Over 20 years ago, Matthias Ettrich made a Qt GUI for GIMP. GIMP community apparently didn't like him doing that, don't know why. It may have had something to do with licensing -- at the time the Qt license meant it wasn't free software and there was some drama about KDE becoming popular when it was using Qt and thus a large component was nonfree. I know these facts separately and do not know if they are related, but it seems like all that stuff was happening in a few-months span in 1998. Someone else would have to elaborate more if they remember anything.
> It may have had something to do with licensing -- at the time the Qt license meant it wasn't free software [...]
So the fork basically violated GIMP's license, right? I think it's very far fetched to conclude "GIMP crew will happily throw a hissy fit at any fork" from that!
I don't think they even forked it necessarily, and the Qt hack/patch wasn't even published. It was just presented at some Linux thing. This was the only story I could find that resembled a reason for inferiorhuman's prejudice. There are also hundreds of current existing GIMP forks, and no evidence that the GIMP crew is gearing up for street violence.
I'm not sure I follow your logic, but if it helps clear anything up, I did emphasize that this was an old story, like twice.
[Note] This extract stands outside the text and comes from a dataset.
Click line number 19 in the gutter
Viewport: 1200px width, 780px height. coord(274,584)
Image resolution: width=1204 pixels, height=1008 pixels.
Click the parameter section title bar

I am also aware that Qt is GPL now, and that GIMP has hundreds of forks.
You are looking at the wrong number :) That's the total amount of forks on GitHub. Whereas only 15 of them had any commits by people who forked the repository. Among those 15 people:
- One is a regular GIMP contributor.
- One couldn't wait another day for a macOS build of version 2.10.12.
- One patched file association on Windows and submitted his patch to the upstream project.
- Some of the others worked on their pet peeves, and some of them discussed it on the upstream bug tracker.